Work to complete »
Leaving out every picture, transcribe the lines from the line that contains "Click the Discover" to the end of the entries below, both ends included.

[Records excerpted from a collection]
======

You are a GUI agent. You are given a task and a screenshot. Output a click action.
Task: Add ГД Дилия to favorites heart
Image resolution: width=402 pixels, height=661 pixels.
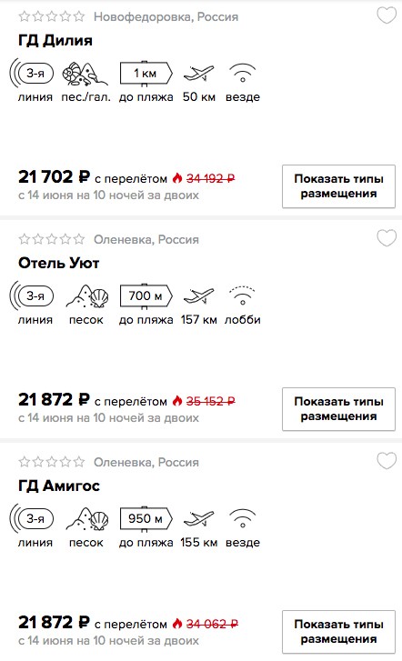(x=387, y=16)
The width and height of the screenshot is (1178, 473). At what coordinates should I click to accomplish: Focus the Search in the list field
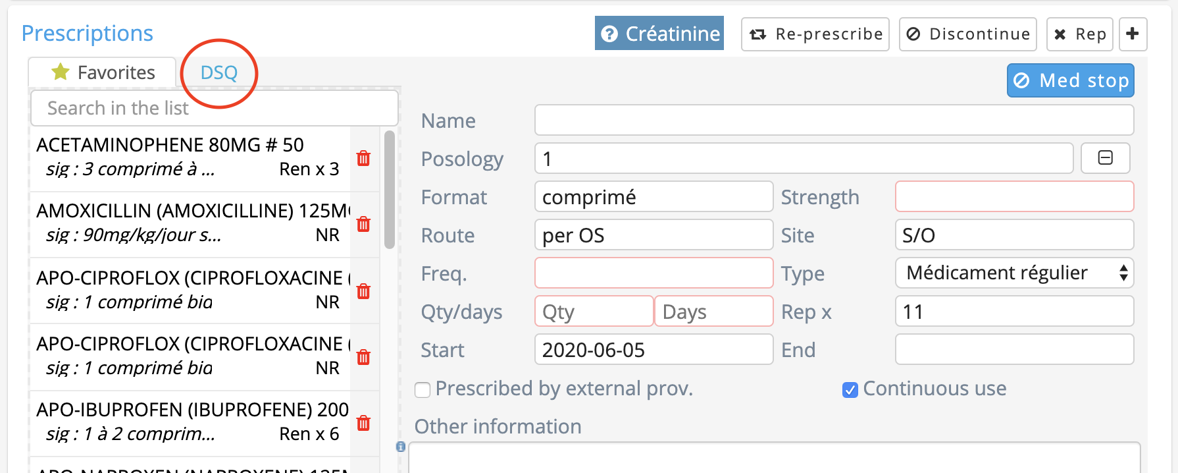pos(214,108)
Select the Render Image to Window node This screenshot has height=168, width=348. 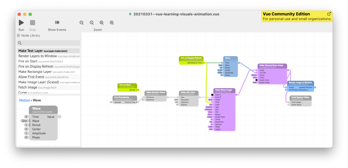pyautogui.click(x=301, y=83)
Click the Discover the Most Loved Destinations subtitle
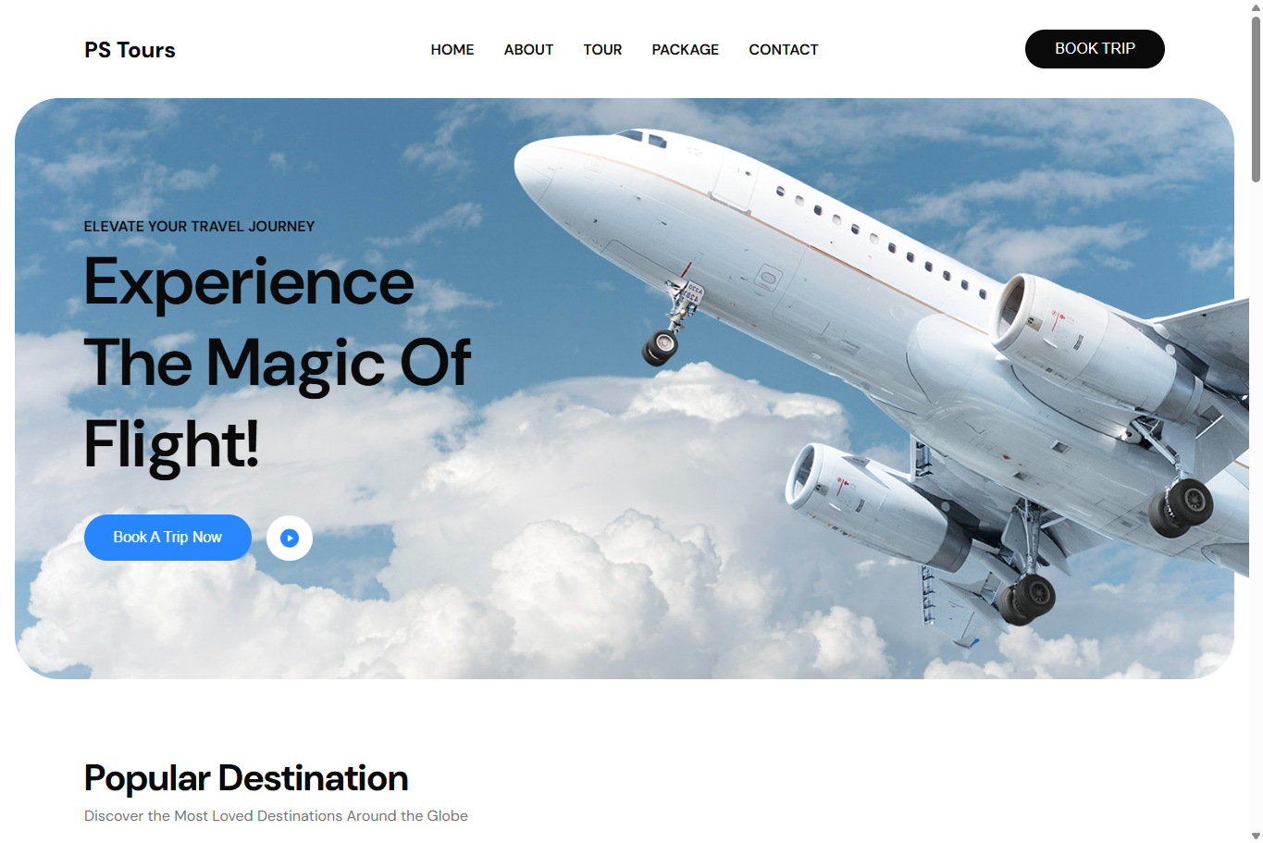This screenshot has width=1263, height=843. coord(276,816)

======

Worked solution »
Click the Discover the Most Loved Destinations subtitle
This screenshot has width=1263, height=843. coord(276,816)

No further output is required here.